*Article:*

________________________________________

# Got router a week ago, these are my first impressions of it.



## NiteWalker (May 7, 2011)

Congrats, it's a great kit, just a bit expensive for me.
The plunge base is one of the best out there (same as the dewalt 6182) and dust collection works very well.

I hate spindle locks too. I'm not sure if you can with the 890, but I;d just get another wrench and use the two wrenches. I do it with all my routers.


----------



## rkober (Feb 15, 2012)

Thanks for the review. I got the same one (but with the vac handle) a few months ago to backup my older Bosch. There's some things I like better on my old Bosch but others that I really like on the new PC. I actually like the spindle lock. The collets release the bit much easier than my old router. The depth stop is so-so and I miss the fine adjustment. I love the loose motor design which also works great with a lift (which is the main reason I got the new router). I hope it serves you well for many years.

________________________________________

*Stored records:*
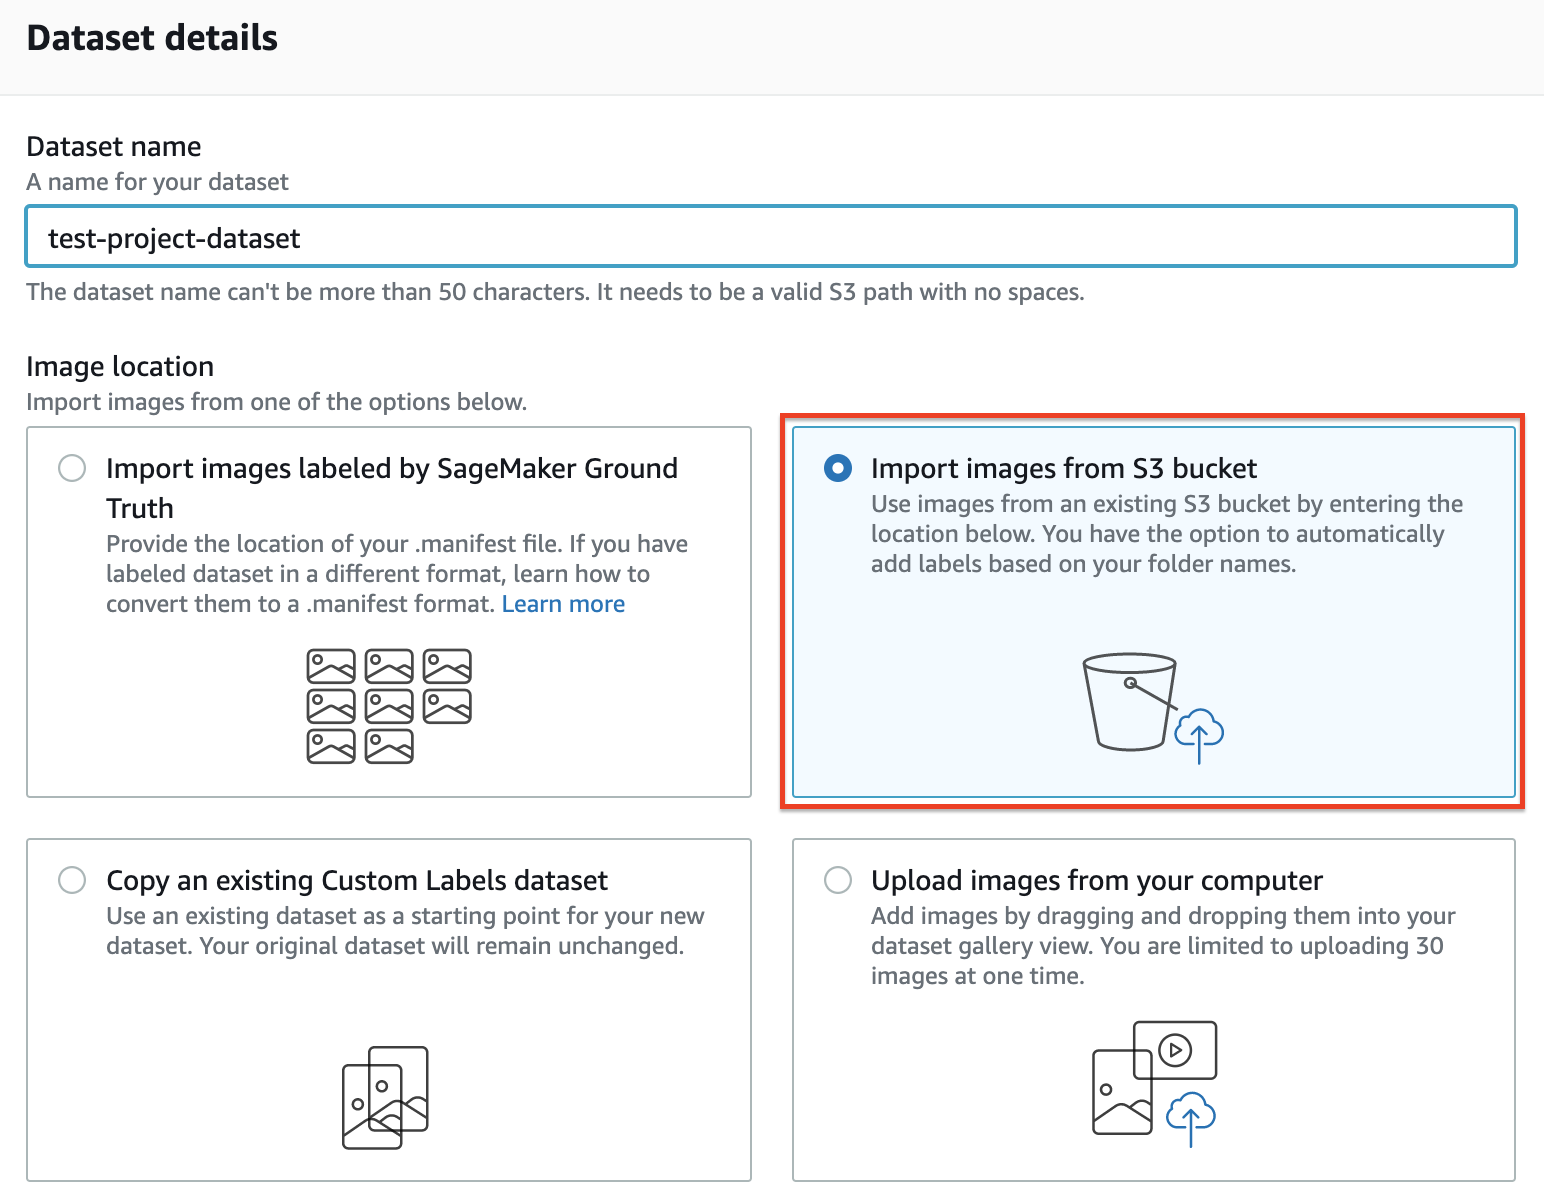Click the 'Import images from S3 bucket' title
The width and height of the screenshot is (1544, 1198).
pos(1063,468)
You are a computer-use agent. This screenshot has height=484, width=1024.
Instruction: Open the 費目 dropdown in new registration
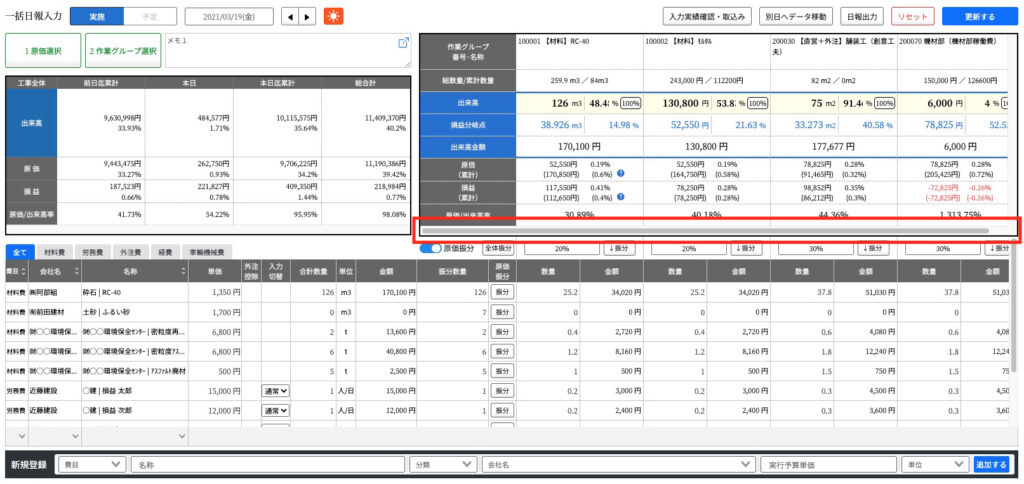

________________________________________

*Challenge A:* In the router thread, what does rkober give as the main reason for getting the new router?
*Challenge B:* Proceed with the router thread from the end of its last post.

*Right answer A:* Its loose motor design works well with a router lift, and that was the main reason for buying it.

*Right answer B:*
----------



## surfin2 (Oct 24, 2009)

*I don't know If I like how the motor locks into the base*

They *brake very easy* so be very careful with how you use it…

Use it vary sparingly…

It's a very handy feature til it brakes…


----------



## RogerM (Oct 31, 2011)

I have a host of PC routers and love them all. Very functional and reliable with plenty of power.


----------



## ic3ss (Oct 19, 2010)

I bought the same kit from Amazon a year ago. I've been using it all year in the plunge base and in the fixed base in my table and it's a great tool in both uses. I love the power and the smoothe start. When I wrote my review of it I had to address some of the complaints that I've read around the web about it and I've come the conclusion that many, if not most, of them are related to how the tool is being used and not build quality. With a little common sense and realistic expectations, this router will perform very well for a very long time.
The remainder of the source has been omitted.